Also check #Will A 's answer
Keeping your example, a proper use of malloc would look more like this:
#include <stdlib.h>
int main()
{
int *ptr = NULL;
ptr = malloc(sizeof(int));
if (ptr != NULL)
{
*ptr = 3;
free(ptr);
}
return 0;
}
If you're learning C I suggest you get more self-motivated to read error messages and come to this conclusion yourself. Let's parse them:
prog.c:1: warning: conflicting types for built-in function ‘malloc’
malloc is a standard function, and I guess gcc already knows how it's declared, treating it as a "built-in". Typically when using standard library functions you want to #include the right header. You can figure out which header based on documentation (man malloc).
In C++ you can declare functions that have the same name as already existing functions, with different parameters. C will not let you do this, and so the compiler complains.
prog.c:3: warning: passing argument 1 of ‘malloc’ makes pointer from integer without a cast
prog.c:3: error: too few arguments to function ‘malloc’
Your malloc is calling itself.
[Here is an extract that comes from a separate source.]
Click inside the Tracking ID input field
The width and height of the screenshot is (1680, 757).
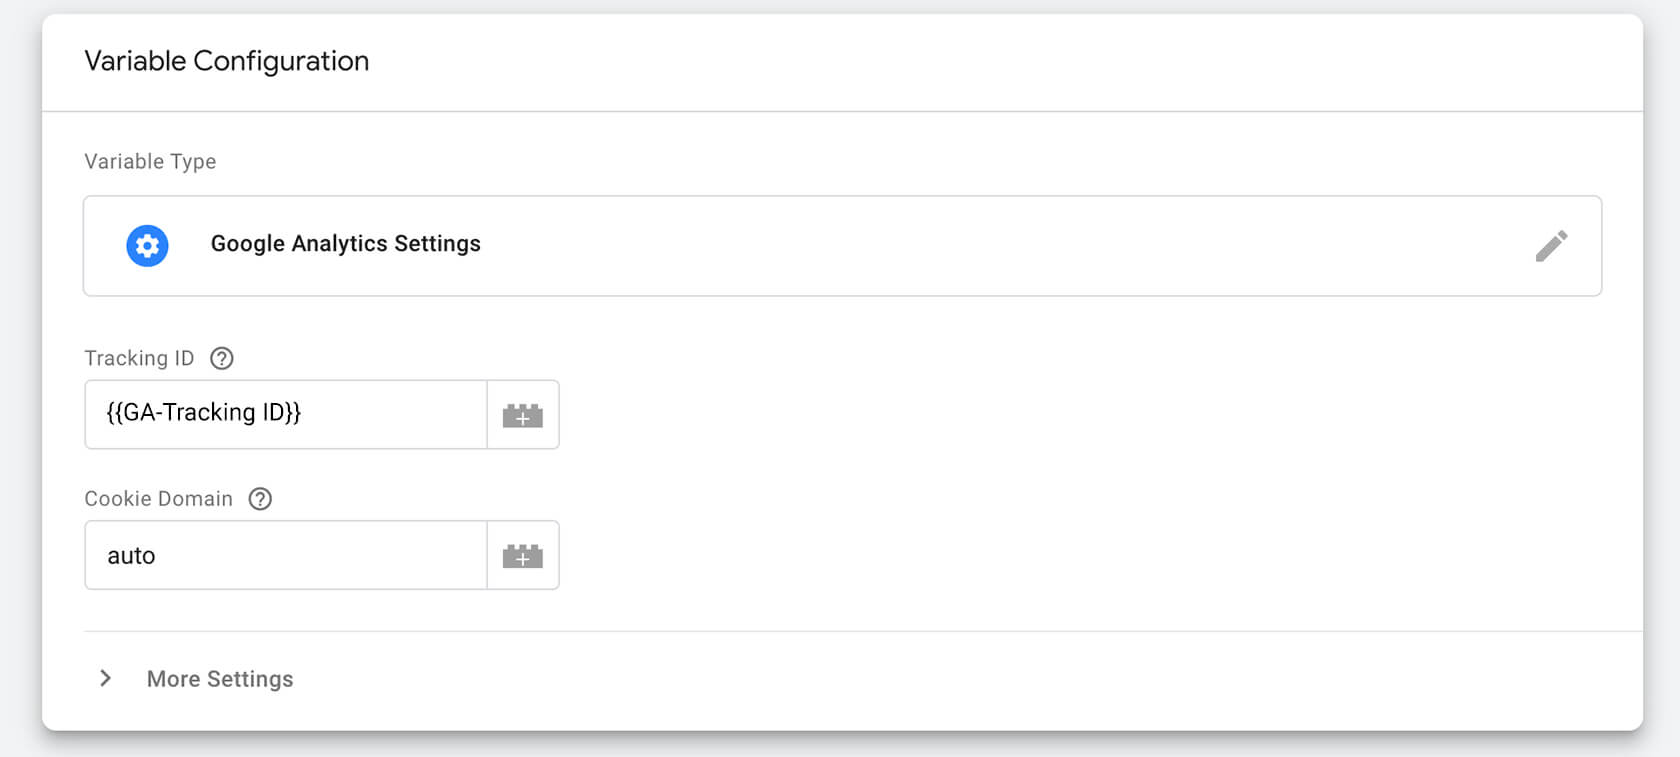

You said that the first parameter was void* and that it had two parameters. Now you are calling it with an integer.
prog.c:8: error: ‘NULL’ undeclared (first use in this function)
NULL is declared in standard headers, and you did not #include them.
prog.c:9: warning: implicit declaration of function ‘AllocateMemory’
You just called a function AllocateMemory, without telling the compiler what it's supposed to look like. (Or providing an implementation, which will create a linker error.)
prog.c:12: warning: ‘return’ with no value, in function returning non-void
You said that main would return int (as it should), however you just said return; without a value.
Abandon this whole idiom. There is no way to do it in C without making a separate allocation function for each type of object you might want to allocate. Instead use malloc the way it was intended to be used - with the pointer being returned to you in the return value. This way it automatically gets converted from void * to the right pointer type on assignment.